Friday , November 15, 2024

With More than 700 Transit Projects in the Pipeline, Visa Sees Tap-to-Pay Transit Payment Surge

As the veil of the Covid-19 pandemic begins to lift, consumers are beginning to resume some of their daily activities. One is returning to the office. While not all are doing this yet, the expectation is that mass-transit systems will soon see ridership bloom. One indicator is that Visa Inc. is supporting more than 700 active projects that will include open-loop payments, says Jason Blackhurst, Visa senior vice president of innovation and strategic partnerships. 

The most recent instance was the deployment this week of a Visa-compatible tap-to-pay service with the Monterey-Salinas Transit agency. Bus riders can pay fares by tapping a contactless device on the vehicle without needing to purchase or load a separate transit card or handle cash. The California agency is one of five to accept tap-to-pay for fares in the United States, the card brand says. Visa already has helped more than 450 similar transit projects around the world.

These projects bode well for adding electronic payments to transit programs, especially following the pandemic. In some areas, ridership dropped 80%, Blackhurst says. Now, as the pandemic’s effects start to dissipate, ridership volume is beginning to build again, but the use of contactless for transit is building even faster, he says. In some instances, ridership might be returning to 40% of the pre-Covid volume, but the use of contactless was at 80%, Blackhurst says. In New York City, for example, ridership is still below pre-Covid levels, but contactless use is above them, he says.
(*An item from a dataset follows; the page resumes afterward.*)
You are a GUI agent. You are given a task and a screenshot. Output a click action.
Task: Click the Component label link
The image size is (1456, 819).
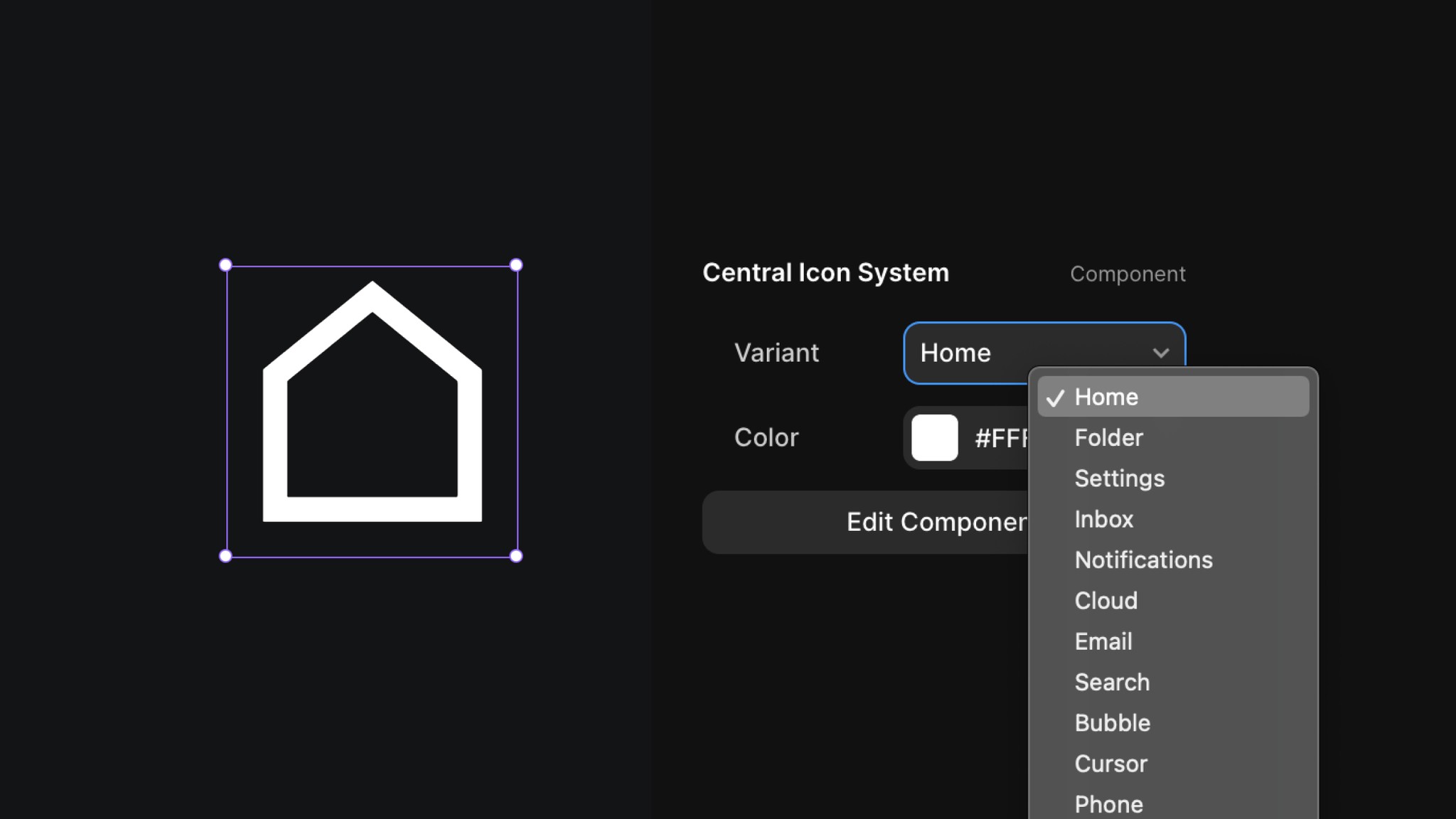pos(1128,274)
A rider taps a contactless card on a Monterey-Salinas Transit bus.

Transit has always been viewed by all four U.S. card brands as a primary catalyst for contactless adoption. And while contactless use in general grew slowly prior to the pandemic, its use has surged in the past year or so. For transit, Blackhurst suggests its use may have been boosted by consumers wanting to avoid using cash and not wanting to touch payment kiosks. And some commuters, used to perhaps buying monthly passes, now purchase single-use tickets for infrequent trips to the office.

Visa’s data also shows that in countries where contactless payment already was popular, contactless cards dominate for transit payments now. In other countries, where contactless use was less mature, such as the United States, mobile wallets are gaining favor, Blackhurst says.

Eventually, individuals will commute to work again, Blackhurst says, though their travel patterns may be different from pre-2020. “It’s going to evolve,” he says of transit use. While buses, trains, and subways may be what it means to commute now, that could change. “We think municipalities will look at how to make this easier for consumers,” he says. “The question is what is the new normal? We know that mass transit will be very important.”